We can construct a bijection between the set of del Pezzo surfaces and $\pi_4(S_3)$ using topology. However, the proof that this is a bijection depends on the classification of del Pezzo surfaces and does not give an explanation for why there are exactly two.

Both del Pezzo surfaces of degree $8$ are $S^2$-bundles over $S^2$, by the projection map $\mathbb P^1 \times \mathbb P^1 \to \mathbb P^1$, or by projection from the blown-up point in $\mathbb P^2$ onto a line.

$S^2$-bundles over a manifold $M$ are classified by $$Map(M, BDiff(S^2))= Map(M, BO(3))$$ Thus $S^2$ bundles over $S^2$ are classified by $$Map(S^2, BO(3))= \pi_2 (BO(3)) = \pi_1(O(3)) = \pi_1(SO(3)) = \mathbb Z/2$$

Furthermore the map from del Pezzo surfaces to $S^2$-bundles on $S^2$ is bijective, because the two surfaces are topologically distinct.
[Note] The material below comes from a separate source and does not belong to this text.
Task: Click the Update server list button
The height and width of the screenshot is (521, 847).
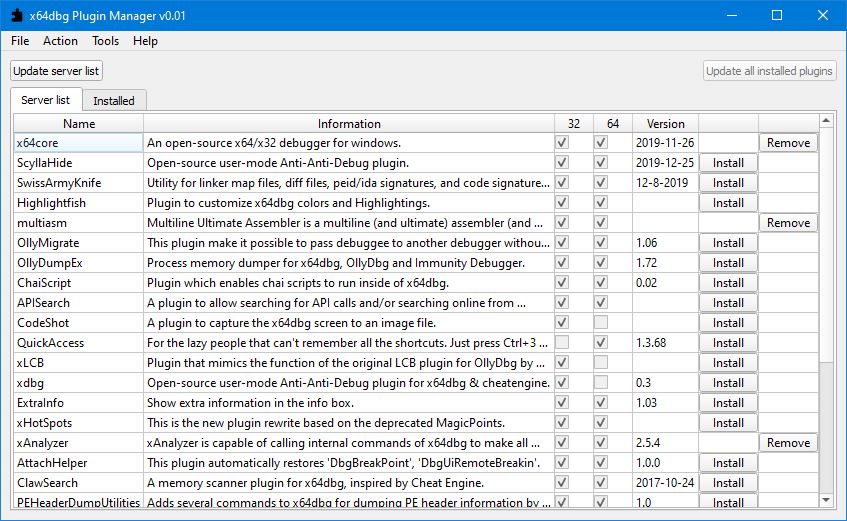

We can check this by computing the intersection form. By the Kunneth formula $H^2(\mathbb P^1 \times \mathbb P^1)$ has generators $H$ and $V$ with $H \cdot H = 0$, $H \cdot V = 1$, $V \cdot V=0$. On the other-hand by the blow-up formula $H^2(Bl_x( \mathbb P^2))$ has generators $H$ and $E$ with $H \cdot H = 1$, $H \cdot E = 0$, $E \cdot E=-1$. The first intersection form is even, while the second is odd, so the two spaces are not homoeomorphic.

Finally $\pi_4(S^3)$ is the first stable homotopy group of spheres, which by the Pontrjagin construction is the same as the group of framed $1$-cobordisms $\Omega_1^{fr}$. $\pi_1( SO(3))$. A framing on a circle is just an element of $\pi_1(SO) = \pi_1(SO(3))= \mathbb Z/2$. In fact this gives an isomorphism between the stable homotopy group and $\pi_1(SO(3))$.

Composing these bijections, we get a bijection between degree 8 del Pezzo surfaces and $\pi_1(SO(3))$.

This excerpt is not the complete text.